In fact, the climate and natural resources of Texas position it to be at the forefront of alternative energy generation. In 2017, Texas produced 18% of its electrical energy from the alternative sources of wind and solar.
This particular figure is striking because it looms precipitously close to 20%—the demarcation long touted by critics of renewable energy as the ‘breaking point’ at which costs will uncontrollably increase and reliability cannot be ensured. However, though Texas’ alternative energy generation approaches 20%, its costs and reliability are stable, with retail electricity prices actually belowthe United States average.
The improbability of Texas’ standing as a successful producer of electricity using renewable resources is compounded by the state’s electrical grid isolation. Specifically, the contiguous United States is comprised of three different electric grids: the Western Interconnection, the Eastern Interconnection, and the Electric Reliability Council of Texas (ERCOT) Interconnection. Considering that Texas cannot exchange power with other states, its ability to balance and transmit energy within the state even more impressive.
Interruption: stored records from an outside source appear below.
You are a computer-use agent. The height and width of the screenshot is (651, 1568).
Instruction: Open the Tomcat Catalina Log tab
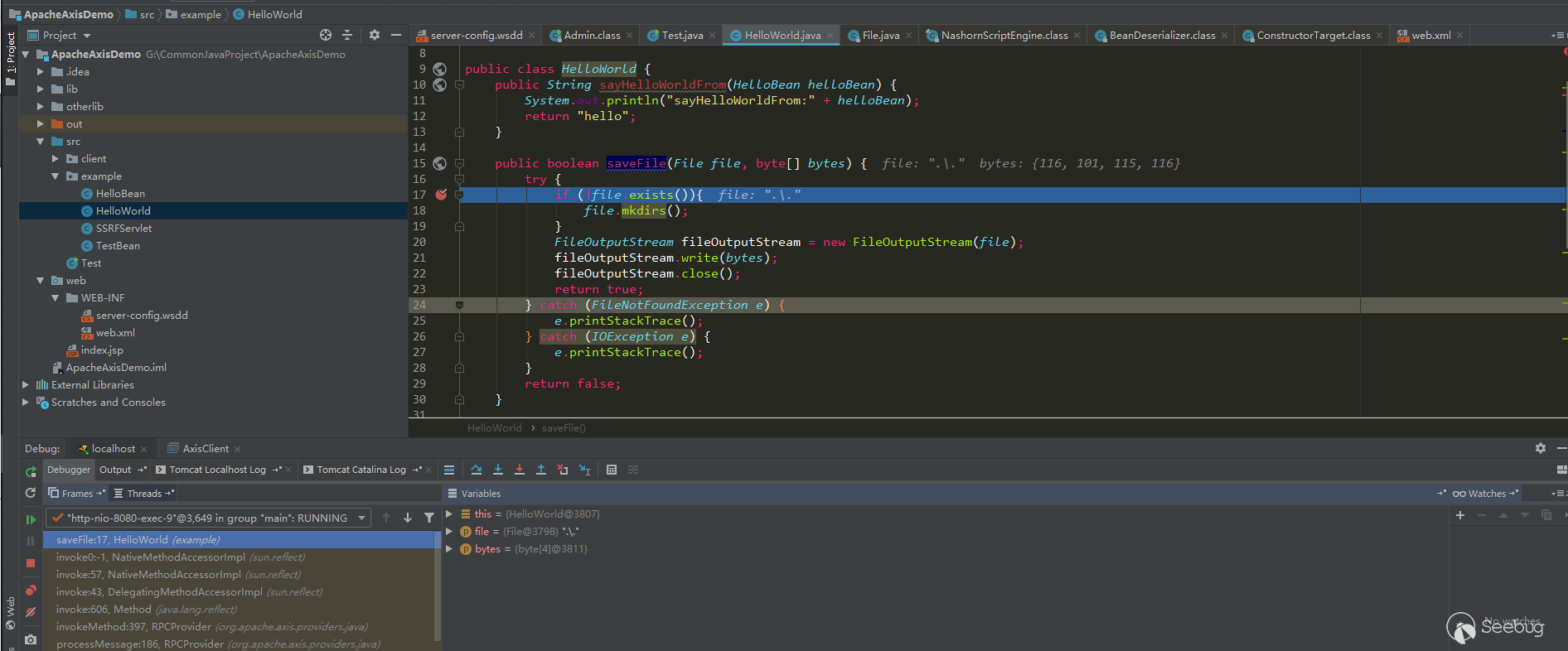[x=361, y=470]
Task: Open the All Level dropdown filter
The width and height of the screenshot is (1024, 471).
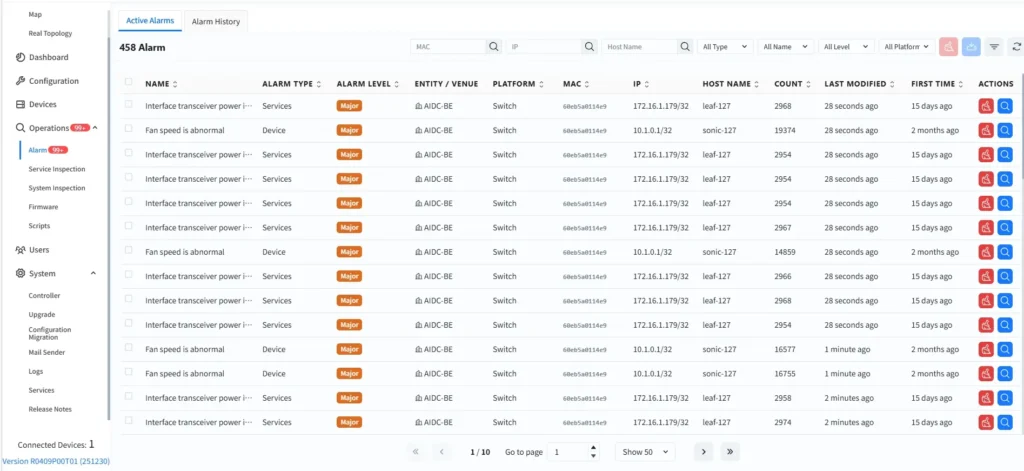Action: click(x=845, y=46)
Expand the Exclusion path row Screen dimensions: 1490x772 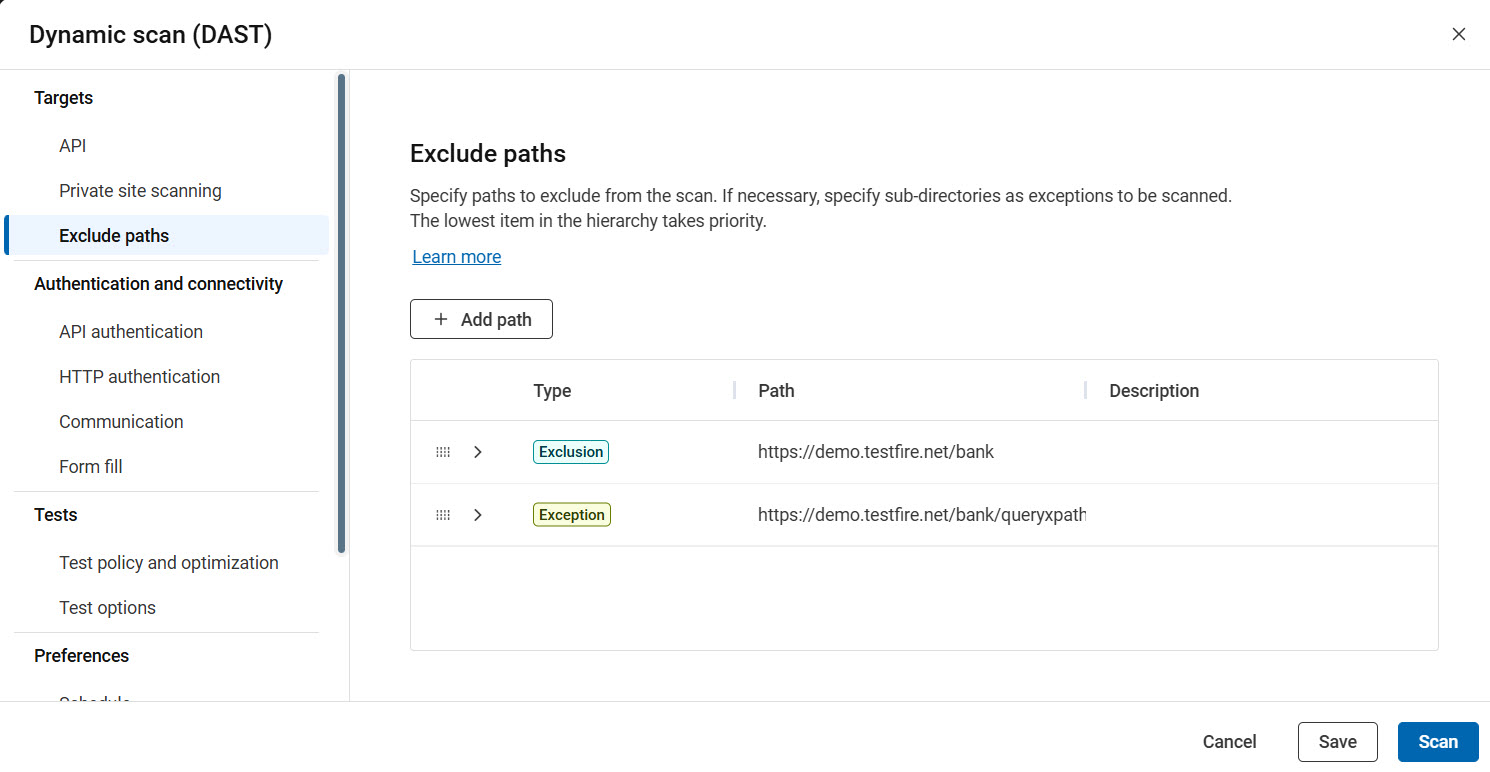(x=478, y=452)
Texas has plans to continue to invest in wind and solar energy for the state. Between 2018 and 2019, ERCOT had plans to increase wind energy capacity by 8700 megawatts, a near 40% increase. While solar energy presently forms only a modest portion of the state’s renewable energy sources (wind being the primary source), the state has signed interconnection agreements potentially adding 2000 megawatts of solar energy between 2018 and 2020 that will almost triple the current solar capacity of the state.
A recent study by researchers from Rice University produced findings that lend themselves to confirming the idea that not only is Texas ideally poised to take advantage of renewable resources, it may be the state best equipped to do so around the clock, effectively weaning itself off coal-produced electricity. The research, published in November of last year in the journal Renewables, Wind, Water, and Solar, suggests that Texas has the capacity to utilize wind and solar energy from different areas of the state to generate electricity throughout the day, with minimal need for battery storage.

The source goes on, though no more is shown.